Another objection is, that the indictment does not sufficiently show that the bankrupt court had jurisdiction, and that the proceedings were regular and sufficient. Under this head, again, there was much reliance placed upon the English cases. It is hardly necessary to consider now how far an indictment must go in this direction. We have never adopted the English practice of requiring in every action tried by an assignee evidence of every fact necessary to show that he is rightfully such. The assignment is conclusive evidence of his right; and the bankrupt court is a superior court whose acts are presumed to be regular. In this case, however, enough is pleaded to show that the district court, sitting in bankruptcy, had jurisdiction 447of the subject-matter and the person, and that proceedings were duly begun. The absence of an allegation that the defendant took the oath of allegiance is more especially relied on. To this there are two answers: First, that the omission of effects from the schedule with intent to defraud might be complete before the oath of allegiance was taken; because, although the prescribed form contemplates that the oath shall be annexed to the petition, yet it cannot be doubted that under section 11 it might lawfully be filed at any time afterwards and before further proceedings are had, with precisely the same effect as if annexed. It may be doubted, too, whether the bankrupt can take advantage of the omission of his duty in this respect.
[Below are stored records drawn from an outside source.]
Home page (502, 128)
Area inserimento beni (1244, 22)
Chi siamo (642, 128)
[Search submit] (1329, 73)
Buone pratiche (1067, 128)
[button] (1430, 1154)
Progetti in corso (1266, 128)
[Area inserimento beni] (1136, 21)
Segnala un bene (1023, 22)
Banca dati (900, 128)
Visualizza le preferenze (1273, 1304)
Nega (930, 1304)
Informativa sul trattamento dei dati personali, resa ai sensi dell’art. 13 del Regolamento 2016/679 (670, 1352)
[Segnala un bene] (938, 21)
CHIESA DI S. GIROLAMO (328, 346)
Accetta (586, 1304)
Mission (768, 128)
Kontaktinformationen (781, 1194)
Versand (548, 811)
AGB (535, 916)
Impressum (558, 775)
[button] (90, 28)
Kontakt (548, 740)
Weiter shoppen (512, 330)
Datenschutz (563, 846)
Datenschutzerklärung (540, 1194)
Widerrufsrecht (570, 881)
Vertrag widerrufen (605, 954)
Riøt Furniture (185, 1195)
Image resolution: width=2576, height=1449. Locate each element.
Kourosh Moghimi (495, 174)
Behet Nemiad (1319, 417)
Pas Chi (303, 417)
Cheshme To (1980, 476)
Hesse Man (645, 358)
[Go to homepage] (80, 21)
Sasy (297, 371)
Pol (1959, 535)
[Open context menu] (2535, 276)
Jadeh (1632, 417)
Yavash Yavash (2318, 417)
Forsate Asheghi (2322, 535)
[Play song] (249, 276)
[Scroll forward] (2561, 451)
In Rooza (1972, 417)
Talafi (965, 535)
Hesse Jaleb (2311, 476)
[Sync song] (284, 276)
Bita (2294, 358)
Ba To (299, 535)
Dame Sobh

Another answer is, that neither the law nor the prescribed form requires that the petition should state whether the bankrupt is a citizen of the United States or not; and this indictment does not show this defendant to be a citizen; and as the statute is equally applicable to resident aliens, while the oath is to be taken only by citizens, there is nothing on the face of this indictment which calls for an allegation that the oath was taken. If the defendant was a citizen, and neglected to take the oath, he must show it in defence. The indictment, in setting out the petition, follows the form of petition prescribed by the supreme court, and actually adopted in this case.

Motion denied.

[The defendant was thereupon sentenced to imprisonment in the jail of the commonwealth at Dedham in the county of Norfolk, for the space of fifteen months.]2

1 [Reported by Hon. John Lowell. LL. D. District Judge, and here reprinted by permission.]